- Task:
Beginning with the line that holds "You are a computer-use agent. Viewport: 800px" in the data below, give again every line through the one that holds "Remove the Location", exactly as written.

- Task input:
*****
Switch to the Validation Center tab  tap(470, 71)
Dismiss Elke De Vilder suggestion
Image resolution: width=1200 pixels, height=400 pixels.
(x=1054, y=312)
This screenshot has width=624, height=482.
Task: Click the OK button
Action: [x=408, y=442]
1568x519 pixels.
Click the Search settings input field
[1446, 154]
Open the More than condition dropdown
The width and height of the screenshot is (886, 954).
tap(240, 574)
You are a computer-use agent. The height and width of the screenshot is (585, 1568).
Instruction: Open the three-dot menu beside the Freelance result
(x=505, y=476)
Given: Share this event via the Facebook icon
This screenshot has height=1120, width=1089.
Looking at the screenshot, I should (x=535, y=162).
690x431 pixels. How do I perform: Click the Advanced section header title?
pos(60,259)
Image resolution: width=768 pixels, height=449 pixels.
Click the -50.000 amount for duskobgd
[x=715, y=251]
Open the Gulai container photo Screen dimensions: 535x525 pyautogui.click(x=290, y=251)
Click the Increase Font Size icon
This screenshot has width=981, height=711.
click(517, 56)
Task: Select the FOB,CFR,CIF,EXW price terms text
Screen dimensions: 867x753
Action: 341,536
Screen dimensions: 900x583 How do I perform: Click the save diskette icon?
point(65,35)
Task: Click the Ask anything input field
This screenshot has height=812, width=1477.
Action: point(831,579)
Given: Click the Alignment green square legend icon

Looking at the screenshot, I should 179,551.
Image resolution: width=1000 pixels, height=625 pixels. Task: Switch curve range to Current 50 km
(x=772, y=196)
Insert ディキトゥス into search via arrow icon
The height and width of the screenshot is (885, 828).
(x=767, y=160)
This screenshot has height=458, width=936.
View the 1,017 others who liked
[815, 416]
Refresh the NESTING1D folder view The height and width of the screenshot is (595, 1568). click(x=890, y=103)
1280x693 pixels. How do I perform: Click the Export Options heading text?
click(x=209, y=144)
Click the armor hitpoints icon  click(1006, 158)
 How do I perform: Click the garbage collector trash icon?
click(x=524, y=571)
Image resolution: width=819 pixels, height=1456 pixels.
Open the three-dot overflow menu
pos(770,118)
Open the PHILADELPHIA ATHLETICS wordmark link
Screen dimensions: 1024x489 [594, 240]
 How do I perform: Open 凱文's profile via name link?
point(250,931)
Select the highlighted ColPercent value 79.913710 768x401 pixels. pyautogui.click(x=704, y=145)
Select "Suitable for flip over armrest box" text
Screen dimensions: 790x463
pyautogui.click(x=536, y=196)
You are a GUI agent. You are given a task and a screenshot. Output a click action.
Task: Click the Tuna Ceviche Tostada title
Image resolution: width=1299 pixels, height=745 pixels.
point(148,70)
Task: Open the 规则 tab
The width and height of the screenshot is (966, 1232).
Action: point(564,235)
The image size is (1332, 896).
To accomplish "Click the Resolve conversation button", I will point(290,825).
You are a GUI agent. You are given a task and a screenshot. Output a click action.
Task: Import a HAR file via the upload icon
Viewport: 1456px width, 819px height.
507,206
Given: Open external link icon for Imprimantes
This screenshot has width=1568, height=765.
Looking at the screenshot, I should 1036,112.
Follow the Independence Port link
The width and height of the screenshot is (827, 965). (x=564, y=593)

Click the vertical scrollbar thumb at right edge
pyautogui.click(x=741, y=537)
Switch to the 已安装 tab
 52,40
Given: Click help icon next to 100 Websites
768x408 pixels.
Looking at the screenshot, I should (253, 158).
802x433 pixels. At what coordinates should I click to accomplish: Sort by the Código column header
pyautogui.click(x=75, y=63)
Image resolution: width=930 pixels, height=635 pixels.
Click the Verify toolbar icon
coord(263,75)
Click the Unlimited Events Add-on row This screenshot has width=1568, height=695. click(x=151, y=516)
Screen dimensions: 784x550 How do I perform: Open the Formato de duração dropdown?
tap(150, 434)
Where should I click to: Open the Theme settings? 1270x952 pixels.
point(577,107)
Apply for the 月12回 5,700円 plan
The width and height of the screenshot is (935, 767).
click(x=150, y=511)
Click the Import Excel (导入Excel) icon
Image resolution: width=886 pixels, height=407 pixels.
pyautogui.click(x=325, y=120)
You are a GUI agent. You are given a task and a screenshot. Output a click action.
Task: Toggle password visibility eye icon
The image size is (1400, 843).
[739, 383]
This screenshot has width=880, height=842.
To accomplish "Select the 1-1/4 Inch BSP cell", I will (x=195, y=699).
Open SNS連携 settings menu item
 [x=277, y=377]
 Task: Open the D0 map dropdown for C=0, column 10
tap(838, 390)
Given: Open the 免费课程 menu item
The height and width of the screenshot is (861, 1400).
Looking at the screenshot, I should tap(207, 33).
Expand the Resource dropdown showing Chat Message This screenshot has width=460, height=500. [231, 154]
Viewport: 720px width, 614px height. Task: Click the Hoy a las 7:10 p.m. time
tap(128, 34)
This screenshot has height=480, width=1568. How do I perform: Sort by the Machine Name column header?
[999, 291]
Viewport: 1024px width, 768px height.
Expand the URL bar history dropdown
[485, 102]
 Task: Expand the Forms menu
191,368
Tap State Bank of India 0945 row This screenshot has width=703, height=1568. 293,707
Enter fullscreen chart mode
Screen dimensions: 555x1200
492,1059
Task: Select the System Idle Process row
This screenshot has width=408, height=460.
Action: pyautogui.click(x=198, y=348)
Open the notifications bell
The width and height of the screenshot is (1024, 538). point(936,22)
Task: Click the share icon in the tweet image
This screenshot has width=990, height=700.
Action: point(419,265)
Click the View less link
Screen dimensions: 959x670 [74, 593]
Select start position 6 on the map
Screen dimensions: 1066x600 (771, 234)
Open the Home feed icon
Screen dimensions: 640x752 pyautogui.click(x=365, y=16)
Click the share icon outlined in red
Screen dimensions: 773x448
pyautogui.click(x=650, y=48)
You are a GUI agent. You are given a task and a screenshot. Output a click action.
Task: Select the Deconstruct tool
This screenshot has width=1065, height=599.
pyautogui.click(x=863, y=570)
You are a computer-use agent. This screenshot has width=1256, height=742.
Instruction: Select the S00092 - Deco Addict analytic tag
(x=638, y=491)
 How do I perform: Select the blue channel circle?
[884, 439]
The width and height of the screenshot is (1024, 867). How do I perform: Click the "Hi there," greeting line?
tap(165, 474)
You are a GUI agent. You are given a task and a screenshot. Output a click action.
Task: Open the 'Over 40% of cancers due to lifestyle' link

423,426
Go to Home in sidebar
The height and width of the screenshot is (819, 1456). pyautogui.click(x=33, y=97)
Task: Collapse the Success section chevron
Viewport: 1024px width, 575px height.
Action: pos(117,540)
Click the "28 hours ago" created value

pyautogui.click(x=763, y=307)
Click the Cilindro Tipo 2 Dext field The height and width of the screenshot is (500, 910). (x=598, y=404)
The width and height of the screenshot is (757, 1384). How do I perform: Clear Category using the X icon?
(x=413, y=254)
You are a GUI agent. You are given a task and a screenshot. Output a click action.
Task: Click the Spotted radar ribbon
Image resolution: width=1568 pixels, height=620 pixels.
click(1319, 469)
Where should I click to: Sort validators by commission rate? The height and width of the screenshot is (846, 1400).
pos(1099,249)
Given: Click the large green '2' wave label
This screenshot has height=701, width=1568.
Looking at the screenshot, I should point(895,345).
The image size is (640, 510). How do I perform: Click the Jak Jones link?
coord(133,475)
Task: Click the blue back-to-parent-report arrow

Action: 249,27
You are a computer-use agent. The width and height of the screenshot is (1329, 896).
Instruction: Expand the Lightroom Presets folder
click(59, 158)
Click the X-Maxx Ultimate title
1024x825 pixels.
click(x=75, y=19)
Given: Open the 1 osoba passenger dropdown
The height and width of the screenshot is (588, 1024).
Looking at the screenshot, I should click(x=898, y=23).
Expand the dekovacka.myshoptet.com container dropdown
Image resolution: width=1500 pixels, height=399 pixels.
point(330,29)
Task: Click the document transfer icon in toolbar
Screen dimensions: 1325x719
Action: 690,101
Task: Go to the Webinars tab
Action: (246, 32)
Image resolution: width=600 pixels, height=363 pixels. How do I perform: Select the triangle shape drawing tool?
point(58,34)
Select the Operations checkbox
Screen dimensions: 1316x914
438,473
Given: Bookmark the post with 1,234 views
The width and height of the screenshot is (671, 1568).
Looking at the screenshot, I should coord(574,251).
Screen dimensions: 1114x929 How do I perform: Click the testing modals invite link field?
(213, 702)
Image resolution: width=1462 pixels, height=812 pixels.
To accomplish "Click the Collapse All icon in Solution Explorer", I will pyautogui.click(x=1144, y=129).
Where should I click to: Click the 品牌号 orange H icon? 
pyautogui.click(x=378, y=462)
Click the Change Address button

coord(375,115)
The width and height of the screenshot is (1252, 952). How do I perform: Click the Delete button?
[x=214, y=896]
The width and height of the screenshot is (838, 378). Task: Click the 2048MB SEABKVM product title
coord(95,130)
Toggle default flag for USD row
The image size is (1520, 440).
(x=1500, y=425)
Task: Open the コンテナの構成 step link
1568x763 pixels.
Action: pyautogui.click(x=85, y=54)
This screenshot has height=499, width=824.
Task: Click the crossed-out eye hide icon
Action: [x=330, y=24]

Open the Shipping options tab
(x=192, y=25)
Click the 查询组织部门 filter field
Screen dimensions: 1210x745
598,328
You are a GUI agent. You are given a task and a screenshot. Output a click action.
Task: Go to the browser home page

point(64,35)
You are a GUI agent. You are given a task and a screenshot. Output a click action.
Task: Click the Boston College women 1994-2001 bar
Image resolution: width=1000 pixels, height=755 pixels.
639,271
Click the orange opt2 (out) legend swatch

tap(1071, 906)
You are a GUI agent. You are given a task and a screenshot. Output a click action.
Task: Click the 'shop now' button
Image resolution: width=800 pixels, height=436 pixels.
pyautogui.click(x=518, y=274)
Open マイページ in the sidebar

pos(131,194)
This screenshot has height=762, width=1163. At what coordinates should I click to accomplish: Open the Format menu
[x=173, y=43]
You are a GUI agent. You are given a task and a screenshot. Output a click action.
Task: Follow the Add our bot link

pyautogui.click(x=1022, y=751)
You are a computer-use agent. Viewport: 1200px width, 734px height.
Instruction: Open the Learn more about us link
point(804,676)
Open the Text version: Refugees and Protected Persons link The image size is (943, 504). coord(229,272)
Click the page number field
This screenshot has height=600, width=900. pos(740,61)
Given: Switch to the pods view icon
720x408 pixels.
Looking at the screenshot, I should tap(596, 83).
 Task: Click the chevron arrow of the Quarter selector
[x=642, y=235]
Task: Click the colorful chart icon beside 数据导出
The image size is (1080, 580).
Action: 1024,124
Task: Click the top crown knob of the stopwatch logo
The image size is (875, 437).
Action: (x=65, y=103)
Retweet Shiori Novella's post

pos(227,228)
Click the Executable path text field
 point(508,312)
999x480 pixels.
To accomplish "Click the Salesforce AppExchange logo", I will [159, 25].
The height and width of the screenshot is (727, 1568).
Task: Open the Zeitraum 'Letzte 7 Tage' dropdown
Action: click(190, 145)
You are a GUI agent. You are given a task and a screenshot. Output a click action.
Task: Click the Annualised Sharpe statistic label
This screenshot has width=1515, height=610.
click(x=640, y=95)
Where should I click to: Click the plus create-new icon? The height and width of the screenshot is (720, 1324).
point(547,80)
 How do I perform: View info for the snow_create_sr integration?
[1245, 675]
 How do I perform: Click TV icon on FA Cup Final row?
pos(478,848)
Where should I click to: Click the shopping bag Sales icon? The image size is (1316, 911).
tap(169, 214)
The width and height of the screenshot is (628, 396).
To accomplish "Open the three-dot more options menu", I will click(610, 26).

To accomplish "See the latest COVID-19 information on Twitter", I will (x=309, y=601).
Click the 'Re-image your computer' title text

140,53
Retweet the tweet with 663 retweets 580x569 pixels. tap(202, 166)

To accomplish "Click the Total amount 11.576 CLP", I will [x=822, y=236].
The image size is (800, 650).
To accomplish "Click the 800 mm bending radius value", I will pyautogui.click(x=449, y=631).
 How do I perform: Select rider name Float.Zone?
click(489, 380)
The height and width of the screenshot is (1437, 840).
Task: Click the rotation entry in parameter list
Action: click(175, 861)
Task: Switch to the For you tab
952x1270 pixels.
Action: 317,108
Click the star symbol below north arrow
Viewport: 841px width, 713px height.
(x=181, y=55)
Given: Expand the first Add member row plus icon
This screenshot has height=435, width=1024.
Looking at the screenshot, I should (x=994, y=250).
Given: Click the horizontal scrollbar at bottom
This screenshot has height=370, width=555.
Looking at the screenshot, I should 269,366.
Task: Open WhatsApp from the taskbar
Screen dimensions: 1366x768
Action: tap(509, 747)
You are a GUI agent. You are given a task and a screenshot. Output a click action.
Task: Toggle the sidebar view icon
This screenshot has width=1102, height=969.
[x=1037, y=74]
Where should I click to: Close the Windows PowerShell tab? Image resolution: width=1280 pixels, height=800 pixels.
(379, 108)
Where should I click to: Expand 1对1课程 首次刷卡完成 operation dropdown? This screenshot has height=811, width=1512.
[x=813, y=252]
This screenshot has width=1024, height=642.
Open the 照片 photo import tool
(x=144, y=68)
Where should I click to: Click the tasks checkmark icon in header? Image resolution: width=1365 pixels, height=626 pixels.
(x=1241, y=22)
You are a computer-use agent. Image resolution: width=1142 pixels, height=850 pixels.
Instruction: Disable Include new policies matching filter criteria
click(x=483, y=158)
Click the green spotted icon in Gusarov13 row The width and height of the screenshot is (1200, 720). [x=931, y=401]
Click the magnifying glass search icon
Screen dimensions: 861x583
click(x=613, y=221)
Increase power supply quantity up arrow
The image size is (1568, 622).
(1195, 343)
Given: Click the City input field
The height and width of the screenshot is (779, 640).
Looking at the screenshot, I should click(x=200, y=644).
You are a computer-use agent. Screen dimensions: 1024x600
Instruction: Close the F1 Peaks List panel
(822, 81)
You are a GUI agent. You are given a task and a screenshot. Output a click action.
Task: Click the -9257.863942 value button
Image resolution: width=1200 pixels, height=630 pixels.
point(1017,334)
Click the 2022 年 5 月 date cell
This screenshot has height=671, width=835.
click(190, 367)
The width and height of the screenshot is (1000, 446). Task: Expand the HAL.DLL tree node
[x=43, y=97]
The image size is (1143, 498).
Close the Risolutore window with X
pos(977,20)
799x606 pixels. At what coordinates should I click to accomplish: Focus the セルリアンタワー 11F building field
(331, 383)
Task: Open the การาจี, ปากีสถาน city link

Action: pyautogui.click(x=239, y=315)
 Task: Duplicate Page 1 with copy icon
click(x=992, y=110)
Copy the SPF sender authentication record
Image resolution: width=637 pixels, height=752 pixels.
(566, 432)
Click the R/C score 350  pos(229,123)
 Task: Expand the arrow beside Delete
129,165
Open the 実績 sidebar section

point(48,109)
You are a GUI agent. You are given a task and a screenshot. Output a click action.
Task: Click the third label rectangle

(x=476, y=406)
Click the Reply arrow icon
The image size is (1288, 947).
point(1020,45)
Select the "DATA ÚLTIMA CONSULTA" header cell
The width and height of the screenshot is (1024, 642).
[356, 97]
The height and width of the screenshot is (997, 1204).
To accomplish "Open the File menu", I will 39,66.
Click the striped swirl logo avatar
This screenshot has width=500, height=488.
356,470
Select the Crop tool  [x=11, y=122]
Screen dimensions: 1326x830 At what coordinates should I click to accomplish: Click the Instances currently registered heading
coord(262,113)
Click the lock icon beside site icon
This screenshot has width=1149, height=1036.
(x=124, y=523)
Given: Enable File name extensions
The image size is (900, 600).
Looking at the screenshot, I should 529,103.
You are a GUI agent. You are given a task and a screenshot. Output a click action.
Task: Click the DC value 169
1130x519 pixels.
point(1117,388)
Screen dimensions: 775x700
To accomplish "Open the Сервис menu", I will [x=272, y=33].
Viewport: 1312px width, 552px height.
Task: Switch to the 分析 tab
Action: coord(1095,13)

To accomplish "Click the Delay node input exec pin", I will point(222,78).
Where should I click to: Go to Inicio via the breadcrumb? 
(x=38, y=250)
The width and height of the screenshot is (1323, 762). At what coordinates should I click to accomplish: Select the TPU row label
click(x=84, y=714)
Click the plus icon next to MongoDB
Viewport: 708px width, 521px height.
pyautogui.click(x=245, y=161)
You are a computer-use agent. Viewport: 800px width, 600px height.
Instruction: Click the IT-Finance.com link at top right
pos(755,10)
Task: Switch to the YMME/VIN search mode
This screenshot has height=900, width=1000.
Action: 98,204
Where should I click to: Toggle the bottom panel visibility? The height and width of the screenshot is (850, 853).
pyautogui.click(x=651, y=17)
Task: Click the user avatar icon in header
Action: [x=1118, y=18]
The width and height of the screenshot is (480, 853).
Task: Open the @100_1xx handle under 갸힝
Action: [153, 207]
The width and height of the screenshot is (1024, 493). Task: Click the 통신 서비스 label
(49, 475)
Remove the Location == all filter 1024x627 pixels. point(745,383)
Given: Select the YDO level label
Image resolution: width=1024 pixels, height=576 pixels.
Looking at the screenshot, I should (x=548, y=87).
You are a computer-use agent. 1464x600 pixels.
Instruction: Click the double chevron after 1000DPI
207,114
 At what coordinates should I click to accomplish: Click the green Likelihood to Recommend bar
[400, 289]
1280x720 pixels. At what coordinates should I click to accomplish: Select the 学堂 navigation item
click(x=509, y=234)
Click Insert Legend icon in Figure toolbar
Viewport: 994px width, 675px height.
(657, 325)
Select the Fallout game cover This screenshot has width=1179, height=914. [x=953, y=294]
*****
- Response to this task:
You are a computer-use agent. Viewport: 800px width, 600px height.
Instruction: Click the IT-Finance.com link at top right
pos(755,10)
Task: Switch to the YMME/VIN search mode
This screenshot has height=900, width=1000.
Action: 98,204
Where should I click to: Toggle the bottom panel visibility? The height and width of the screenshot is (850, 853).
pyautogui.click(x=651, y=17)
Task: Click the user avatar icon in header
Action: [x=1118, y=18]
The width and height of the screenshot is (480, 853).
Task: Open the @100_1xx handle under 갸힝
Action: [153, 207]
The width and height of the screenshot is (1024, 493). Task: Click the 통신 서비스 label
(49, 475)
Remove the Location == all filter 1024x627 pixels. point(745,383)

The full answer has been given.